» To do: Reproduce word for word the lines between those holding "This screenshot has width=1200, height=811." and "Choose 'have been", inclusive, and nothing else from the data below.

Collected data:
------------------------------------
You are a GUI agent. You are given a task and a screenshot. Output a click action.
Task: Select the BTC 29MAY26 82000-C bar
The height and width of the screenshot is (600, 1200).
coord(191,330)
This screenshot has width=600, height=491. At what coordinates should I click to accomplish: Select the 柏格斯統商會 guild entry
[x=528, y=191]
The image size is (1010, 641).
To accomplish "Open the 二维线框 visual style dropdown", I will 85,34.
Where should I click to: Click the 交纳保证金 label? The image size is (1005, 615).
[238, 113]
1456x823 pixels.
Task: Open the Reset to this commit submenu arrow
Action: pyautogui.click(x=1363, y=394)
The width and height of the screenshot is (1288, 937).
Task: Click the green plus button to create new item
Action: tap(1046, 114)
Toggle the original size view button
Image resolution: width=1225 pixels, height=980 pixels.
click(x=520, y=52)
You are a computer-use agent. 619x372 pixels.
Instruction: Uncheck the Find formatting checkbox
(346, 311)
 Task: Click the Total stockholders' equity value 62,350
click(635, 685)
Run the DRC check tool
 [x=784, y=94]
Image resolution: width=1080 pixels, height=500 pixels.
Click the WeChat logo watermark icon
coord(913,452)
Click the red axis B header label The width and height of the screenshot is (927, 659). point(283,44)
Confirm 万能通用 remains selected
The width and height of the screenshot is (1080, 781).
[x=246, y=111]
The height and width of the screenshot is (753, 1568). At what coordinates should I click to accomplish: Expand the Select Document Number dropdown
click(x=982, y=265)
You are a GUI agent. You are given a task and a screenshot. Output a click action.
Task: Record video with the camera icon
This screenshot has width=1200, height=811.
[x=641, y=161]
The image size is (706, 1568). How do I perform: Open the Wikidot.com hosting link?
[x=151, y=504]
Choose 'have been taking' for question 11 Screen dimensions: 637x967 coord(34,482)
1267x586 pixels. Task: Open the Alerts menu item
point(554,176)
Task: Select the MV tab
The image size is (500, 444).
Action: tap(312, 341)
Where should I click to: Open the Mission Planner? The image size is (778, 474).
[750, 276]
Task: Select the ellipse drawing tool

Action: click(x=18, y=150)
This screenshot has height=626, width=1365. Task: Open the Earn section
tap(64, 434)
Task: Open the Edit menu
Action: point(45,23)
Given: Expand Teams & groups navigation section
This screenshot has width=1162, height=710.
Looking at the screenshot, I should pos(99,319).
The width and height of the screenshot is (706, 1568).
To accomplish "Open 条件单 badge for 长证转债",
------------------------------------
» Solution for this problem:
This screenshot has width=1200, height=811.
[x=641, y=161]
The image size is (706, 1568). How do I perform: Open the Wikidot.com hosting link?
[x=151, y=504]
Choose 'have been taking' for question 11 Screen dimensions: 637x967 coord(34,482)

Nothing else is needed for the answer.